Prendre son temps (de Gérard Buray)

Le temps du geste

LeTaiji Quan est une exhortation à changer de registre, à prendre son temps. Il invite à ralentir, à savourer un geste sans se presser, à aller jusqu'au bout, à l'extrême instant de la fin d'un mouvement avant de démarrer le suivant. Le gourmand aussi déguste à petites bouchées lentes, laisse fondre la glace dans sa bouche pour bien dégager toutes les saveurs et retarder le moment où le cornet sera vide. Cette attention à laisser finir un mouvement dans son amplitude est d'ailleurs malaisée pour le débutant. Le souci de bien faire, de ne pas oublier l'emporte et tend à gommer chaque fin au détriment du début. Comme si l'on voulait commencer avant de finir.

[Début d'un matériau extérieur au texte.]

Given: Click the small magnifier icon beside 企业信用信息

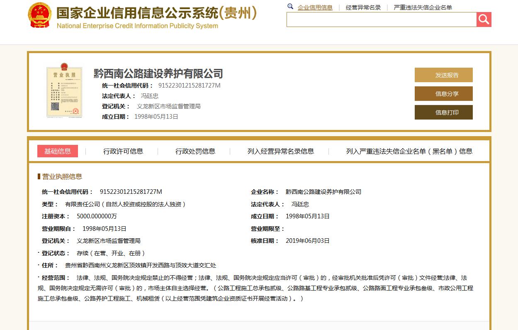Looking at the screenshot, I should click(290, 7).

Ce n'est pas vraiment de la précipitation, plutôt une focalisation de l'esprit sur le résultat supposé, le mouvement fini.

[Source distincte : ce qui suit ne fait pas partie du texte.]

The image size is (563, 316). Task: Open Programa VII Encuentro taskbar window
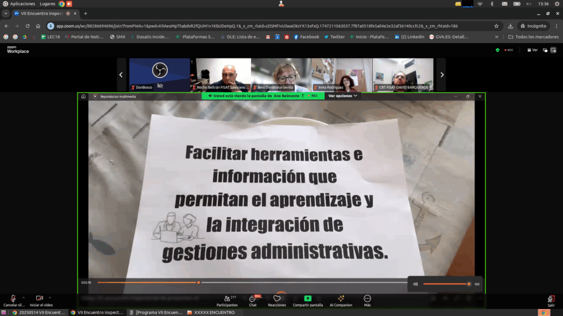pos(156,313)
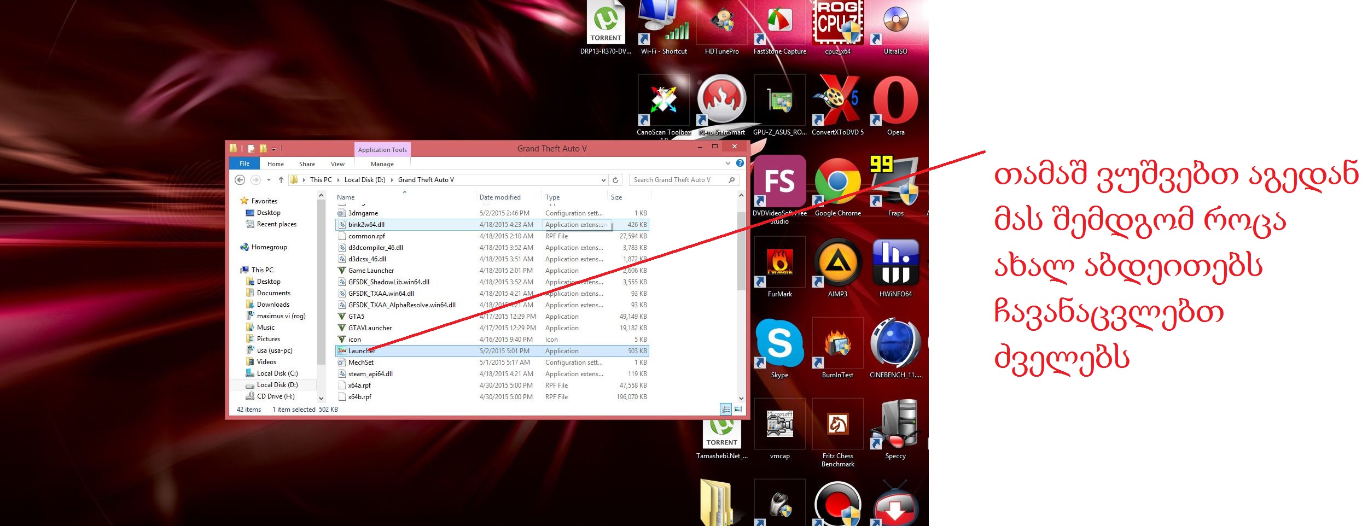Open the address bar history dropdown
1362x526 pixels.
tap(603, 180)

Pour le pratiquant de Taiji Quan il n'y a pas de résultat.
Le résultat c'est la pratique, le faire. Tout s'inscrit dans le temps de la pratique. Le temps du mouvement est intense, plein. Il est éphémère et dense. Rempli de la conscience, de la perception du corps dans toutes ses parties, à chaque fraction de seconde. Ce n'est pas le mouvement du bras qui est perçu ni celui de la jambe. Toutes les parties sont là. Elles affleurent ensemble et séparément à la conscience. On est en quelque sorte dans le temps et hors du temps. Il n'y plus d'urgence, plus de tâche à accomplir. Il reste la nécessité absolue de l'accomplissement de ce geste perçu au travers des tensions et des relâchements successifs des muscles et des tendons qui entrent en jeu. Il se suffit à lui-même. Rien d'autre n'est nécessaire que la présence au geste, la conscience de ce qu'il est, de l'intention sous-jacente.

La vitesse nécessaire

Notre vie abonde en gestes automatiques, accomplis sans y penser. La réponse corporelle suit immédiatement le stimuli. Tendre le bras pour saisir un verre, marcher, se frotter les yeux. C'est le résultat qui importe : boire, aller à la gare, soulager la douleur. Les étapes intermédiaires ne nous intéressent pas. De la sorte, le temps passe sans vraiment y penser.
A grande vitesse le conducteur se forge une impression générale du paysage. Je traverse une vallée avec une fermette noyée dans le soleil. Des vaches paissent dans un pré. Un instant plus tard les vaches ont disparu pour faire place à un viaduc qui mobilise l'attention. Si le pilote abandonne la voiture au profit du vélo, la vision, les sensations sont tout autres. La fermette reste longtemps présente. Il sera possible d'en admirer l'architecture mais aussi de voir les coquelicots au bord de la route. Il sentira l'air frais souffler sur le visage.
Le Taiji est à la vie quotidienne ce que la marche est à la voiture. Si j'avance rapidement, je constate que j'ai parcouru un mètre et c'est tout. Si j'adopte la démarche du chat ou celle du Taiji qui est la même, je pose délicatement mon pied sur le sol, je perçois l'enracinement progressif de mon pied dans le sol, je porte progressivement mon poids sur la jambe qui vient de se poser, etc... J'ai pleine conscience de ce que je fais.
La finesse de la perception est associée à la vitesse du mouvement. Sentir ce qui se passe dans mon corps implique une certaine vitesse. Vigilant, je perçois les mouvements des membres, du tronc, des yeux, de la respiration, des viscères. Lorsque la grue blanche achève de déployer ses ailes (nom d'une figure du Taiji), je me détends, je relâche la colonne lombaire, j'étire la tête, je remplis mon mouvement. Une sensation de bien être m'envahit. Une seconde, deux secondes ? Qu'importe ! La mesure du temps ne vient pas de la montre. Le corps lui-même bat sa mesure. Conscience du lien entre ce geste, le précédent et le suivant. Conscience du caractère nécessaire de cette succession, du jeu continu et successif des groupes musculaires.